Start of Extract to read
I do think that allowing the player to set criteria which are then automatched with the criteria set by other players would be a very good idea. It would be nice to be able to set preferences, and not just the obvious ones like which dungeon you want to do, which quests you want to complete, what level range you want to group with.

Presumably, though, the more factors the system has to match, the more strain it puts on the server running it. How realistic it is to allow players to specify a dozen criteria and expect to get a fast, accurate match I wouldn't know. It would be nice, though, i it was possible.
 
Oh, and @MetalManu, you do know you can switch Rift's public grouping feature off? It's 100% in your hands when and if you group with anyone.

Just right-click your character portrait and set your group to "Private" and you'll never be invaded again. Well, not by other players, at least.
 
If you're getting too many tribal comments, then maybe you're just not explaining your points well enough.

It shouldn't be that difficult to explain issues clearly with both the dungeon finder and Rift's public groups - they have different issues in any case.

It's when you assume too much about your readers and their experiences that you get into trouble.
 
Just like the LFD in WoW, you get used to the impersonal and sometimes-invasive features of auto-grouping in Rift. It doesn't take much to just leave group if you would rather not be grouped at that time. Or even turn the feature off if you are really feeling anti-social.

As for the LFD, Scott Hartsman (Exec Producer for Rift), has gone on record as saying a LFD option is coming for Rift as soon as they can get one working up to their standards. It will be not be cross-server like it is in WoW.
 
As for the LFD, Scott Hartsman (Exec Producer for Rift), has gone on record as saying a LFD option is coming for Rift as soon as they can get one working up to their standards. It will be not be cross-server like it is in WoW.

If I had to name the worst part of WoW's LFD it would be the cross-server nature. So it is good to read that Rift doesn't go this far.

Nobody could reasonably argue that improving the open-channel LFD spam with some feature is bad. It's just the anonymous nature of it in WoW that is bad. And, if your care about the world aspect, the teleport is sub-optimal, too.
 
Of course, equally tribal is something that claims to be a dispassionate analysis of different systems, but always ends up with the conclusion 'WoW is 100% awesome in every way, and any apparent flaw is either logically inevitable, or going to be fixed in the next patch'.

Human beings are tribal in nature, if you don't recognise your biases and preferences, they define you, rather than vice versa.
 
when the first iteration of the dungeon finder came out I participated in a long drawn out discussion on the forums about it.

what blizzard has never wrapped thier brain around was that in spite of the annoyance factor, the global chat channel worked better than LFD ever will for one simple reason. Everyone had to opt out. I logged in I played and if some random group for a dungeon I needed to run an alt through popped up I could join it. Or if I was grinding and had made a choice not to do a dungeon if a group started forming and I changed my mind I'd go. Now the only people that get groups are the ones that actively look for one.

What would happen to any products sales if they only advertised to those that actually walked into the store and said I want some?

to be fair the LFD tool is awesome for the non social person without good friends list. For anyone with any social skills it was a step back even with current design.
 
sorry I sidetracked myself. the LFD tool arguments in wow are a perfect example though.

You had the "tribe" that hated the global chat channel and were happy to see it go.
Then you had the "tribe" that was upset they got a "half measure" to replace thier perfecty functioning advertising system.
End of Extract to read
Start of Entries shown
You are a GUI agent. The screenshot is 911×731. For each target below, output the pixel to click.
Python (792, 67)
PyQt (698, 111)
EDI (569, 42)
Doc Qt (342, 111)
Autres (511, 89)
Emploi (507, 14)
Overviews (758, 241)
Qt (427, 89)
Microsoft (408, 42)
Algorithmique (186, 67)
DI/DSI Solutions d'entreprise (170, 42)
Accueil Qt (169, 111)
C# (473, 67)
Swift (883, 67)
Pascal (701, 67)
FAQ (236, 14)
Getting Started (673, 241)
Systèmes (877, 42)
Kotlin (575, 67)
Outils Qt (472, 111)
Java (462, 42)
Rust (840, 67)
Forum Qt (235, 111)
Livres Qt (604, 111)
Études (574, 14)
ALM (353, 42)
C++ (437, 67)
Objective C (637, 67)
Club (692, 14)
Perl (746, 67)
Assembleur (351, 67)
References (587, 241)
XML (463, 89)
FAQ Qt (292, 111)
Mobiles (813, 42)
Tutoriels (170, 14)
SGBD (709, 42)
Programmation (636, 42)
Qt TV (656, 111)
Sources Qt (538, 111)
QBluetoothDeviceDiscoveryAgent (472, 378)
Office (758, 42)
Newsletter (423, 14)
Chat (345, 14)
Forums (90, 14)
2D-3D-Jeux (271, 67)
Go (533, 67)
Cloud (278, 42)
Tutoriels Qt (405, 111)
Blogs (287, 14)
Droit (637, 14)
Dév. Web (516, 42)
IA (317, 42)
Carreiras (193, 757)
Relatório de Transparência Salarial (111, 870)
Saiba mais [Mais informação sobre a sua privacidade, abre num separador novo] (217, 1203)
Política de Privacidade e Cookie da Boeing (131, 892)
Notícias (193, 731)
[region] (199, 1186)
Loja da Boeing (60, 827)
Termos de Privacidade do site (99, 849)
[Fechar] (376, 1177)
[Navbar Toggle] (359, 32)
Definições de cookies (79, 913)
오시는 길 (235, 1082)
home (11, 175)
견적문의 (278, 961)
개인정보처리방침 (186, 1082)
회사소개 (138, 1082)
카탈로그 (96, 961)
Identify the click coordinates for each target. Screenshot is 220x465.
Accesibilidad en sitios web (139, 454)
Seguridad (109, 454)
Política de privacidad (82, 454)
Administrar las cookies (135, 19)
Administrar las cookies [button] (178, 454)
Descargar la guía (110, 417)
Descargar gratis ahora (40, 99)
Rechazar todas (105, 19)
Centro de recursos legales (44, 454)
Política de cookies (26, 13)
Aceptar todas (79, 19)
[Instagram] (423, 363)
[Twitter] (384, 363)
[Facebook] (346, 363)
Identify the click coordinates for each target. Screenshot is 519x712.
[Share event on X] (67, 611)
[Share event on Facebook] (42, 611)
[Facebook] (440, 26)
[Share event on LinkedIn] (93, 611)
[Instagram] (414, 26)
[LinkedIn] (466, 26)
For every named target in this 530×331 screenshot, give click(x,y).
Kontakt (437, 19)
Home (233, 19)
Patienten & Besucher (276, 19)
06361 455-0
End of Entries shown
#### [Objective]
Please carry on the forum discussion about group-finding tools in WoW and Rift from its final sentence. The lines come from a separate source.

#### [The answer]
Most from either group argue blindly that thier way is best and everyone else is stupid.
 
Anyone remember the mod, Call to Arms, for WoW? This was pre-LFD and it worked beautifully for anyone who cared to use it. Unfortunately, Blizzard broke the functionality of the mod probably because it would have been a direct competitor for its upcoming LFD feature.
 
Heh. Mindful of my thoughts I noticed I was loving the post and my 2nd or 3rd voice was just thinking, "Heh, this new non-referential approach is really working. People will have to actually think about the mechanics being discussed without automatically being in confirmation-bias mode THEN attempt to draw their own parallels to the games they've noticed the mechan-- d'oh last paragraph."

Chopping that part out would be awesome, but does mean you'd have had to tie your opening paragraph to something else...

Ahem. Critiquing writing aside...

Does anyone remember when WoW would allow you to join the LFG queue (proto-LFD - not the current incarnation) based on which elite quests you were trying to do? The only reason I can think they scrapped it might have been that not enough folks were using it. Which seems a damn shame. It was really handy; the only drawback was you were limited in how many queues you could be in, and if you wanted to queue for both dungeons AND a dozen group quests across the zone, you were kind of stuck. You had to pick which one or two group quests you wanted to do most. Since that limitation was removed in LFD in terms of how many types of instance you could sign up for, I'm surprised the group quest component didn't make it into the eventual LFD, born from the ashes of LFG and meeting stones.

...Probably something about having to search two different queues - one for cross-server/dungeons, one for group quests within the server.
 
Of course, equally tribal is something that claims to be a dispassionate analysis of different systems, but always ends up with the conclusion 'WoW is 100% awesome in every way, and any apparent flaw is either logically inevitable, or going to be fixed in the next patch'.

Challenge: Read my 3,500 posts and find me a *single* instance where I said that, or something similar to that.

What actually happens is that I write something like "WoW doesn't do X all that bad", and then I get one WoW-hater like you bashing me for praising WoW too much, and one WoW fanboi bashing me for dissing WoW.

If I had to name the worst part of WoW's LFD it would be the cross-server nature.

I never understood that argument. A server has up to 20,000 players (not simultaneously of course). For me grouping with one random stranger out of 20,000 or one random stranger out of 200,000 is *exactly* the same. The only theoretical difference I see is that I can't chat with somebody from a different server *after* the group is over. But given that I'm unlikely to chat with a random stranger after the group even if he is from my server, I don't really see that making much of a difference.

On the other hand there is a huge difference in queue time for less often visited lower level dungeons with and without cross-server functionality. So for me the good of cross-server very much outweights the bad. I'd be interested in hearing from you why that isn't the case for you. You know, with explanations and arguments, instead of the 117th repetition of the statement that you just hate it.
 
As a person on a low-population server, I like the dungeon finder. Yes, I had a guild, but I also had a job. By the time I got online, they were done with heroics.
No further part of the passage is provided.